For a two-time unified heavyweight champion of the world, Anthony Joshua still has plenty of doubters. 

Those who continue to question Joshua’s ability and toughness can largely be ignored but those who wonder whether the 34-year-old still has the hunger to fight his way back to the top of the heavyweight pile may have legitimate concerns.

Indeed, there are plenty who speculate as to whether Joshua even still enjoys boxing or whether it is purely a financial enterprise these days.

“I really do,” Joshua told Louis Theroux during their recent BBC interview. “But can I be bothered with all the bullsh!t that comes with it? Sometimes it just turns me off massively.”

The interview with Theroux was filmed a week after Joshua’s decision victory over Jermaine Franklin in April. If Joshua was turned off by the ‘bullsh!t’ back then, a penny for his thoughts now.

He did knock out Robert Helenius in August but despite months of mind numbing and tortuous negotiations, Joshua seems as far away as ever from a fight with former WBC champion, Deontay Wilder, and has been offered as an opponent for the 0-1 Francis Ngannou. Something many will see as demeaning for an Olympic gold medalist and two-time unified heavyweight champion of the world.

Assignment — Print the Anthony Joshua article word for word from "He did knock" up to and including "of the world.".

Collected data —
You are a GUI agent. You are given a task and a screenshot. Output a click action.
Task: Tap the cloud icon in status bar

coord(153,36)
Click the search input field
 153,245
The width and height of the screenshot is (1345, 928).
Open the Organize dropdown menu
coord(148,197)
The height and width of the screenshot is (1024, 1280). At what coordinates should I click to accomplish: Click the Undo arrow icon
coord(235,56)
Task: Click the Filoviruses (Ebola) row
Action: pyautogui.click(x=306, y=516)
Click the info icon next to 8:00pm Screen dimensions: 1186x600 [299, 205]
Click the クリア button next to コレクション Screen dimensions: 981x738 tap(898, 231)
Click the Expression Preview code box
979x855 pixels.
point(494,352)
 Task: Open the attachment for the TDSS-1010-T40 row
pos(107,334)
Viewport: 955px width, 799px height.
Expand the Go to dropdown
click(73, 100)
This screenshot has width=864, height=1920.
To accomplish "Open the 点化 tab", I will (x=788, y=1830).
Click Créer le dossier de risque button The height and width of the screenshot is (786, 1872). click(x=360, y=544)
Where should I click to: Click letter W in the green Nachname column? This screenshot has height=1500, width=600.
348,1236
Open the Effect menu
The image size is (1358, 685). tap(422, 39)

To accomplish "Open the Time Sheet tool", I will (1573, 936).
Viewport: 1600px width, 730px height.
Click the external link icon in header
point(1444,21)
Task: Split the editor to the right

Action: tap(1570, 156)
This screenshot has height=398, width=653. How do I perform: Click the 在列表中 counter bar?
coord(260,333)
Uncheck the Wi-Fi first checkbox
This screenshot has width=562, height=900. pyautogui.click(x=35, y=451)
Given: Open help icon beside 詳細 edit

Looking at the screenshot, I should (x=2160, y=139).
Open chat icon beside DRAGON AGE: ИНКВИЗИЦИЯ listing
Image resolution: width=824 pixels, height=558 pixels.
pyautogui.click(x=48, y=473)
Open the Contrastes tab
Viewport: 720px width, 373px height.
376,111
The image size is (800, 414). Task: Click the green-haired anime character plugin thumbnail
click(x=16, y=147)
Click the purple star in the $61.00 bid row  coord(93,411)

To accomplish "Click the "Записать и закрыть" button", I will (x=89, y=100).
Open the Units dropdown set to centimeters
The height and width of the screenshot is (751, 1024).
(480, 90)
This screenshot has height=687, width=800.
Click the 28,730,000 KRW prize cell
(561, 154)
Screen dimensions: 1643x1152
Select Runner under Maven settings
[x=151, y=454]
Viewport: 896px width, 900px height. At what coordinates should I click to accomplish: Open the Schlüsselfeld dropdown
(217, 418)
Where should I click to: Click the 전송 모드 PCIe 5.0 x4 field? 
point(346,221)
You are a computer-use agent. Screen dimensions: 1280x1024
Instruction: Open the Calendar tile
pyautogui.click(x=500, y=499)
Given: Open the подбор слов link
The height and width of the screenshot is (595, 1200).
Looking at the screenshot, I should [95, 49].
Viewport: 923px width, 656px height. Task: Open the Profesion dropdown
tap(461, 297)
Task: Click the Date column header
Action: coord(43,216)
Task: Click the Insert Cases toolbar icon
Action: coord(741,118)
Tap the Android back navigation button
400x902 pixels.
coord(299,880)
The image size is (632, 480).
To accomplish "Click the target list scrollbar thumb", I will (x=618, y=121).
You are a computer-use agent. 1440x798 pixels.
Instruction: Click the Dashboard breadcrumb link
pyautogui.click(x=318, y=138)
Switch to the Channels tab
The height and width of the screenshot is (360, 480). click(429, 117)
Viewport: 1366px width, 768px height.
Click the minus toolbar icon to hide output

Result of the task —
He did knock out Robert Helenius in August but despite months of mind numbing and tortuous negotiations, Joshua seems as far away as ever from a fight with former WBC champion, Deontay Wilder, and has been offered as an opponent for the 0-1 Francis Ngannou. Something many will see as demeaning for an Olympic gold medalist and two-time unified heavyweight champion of the world.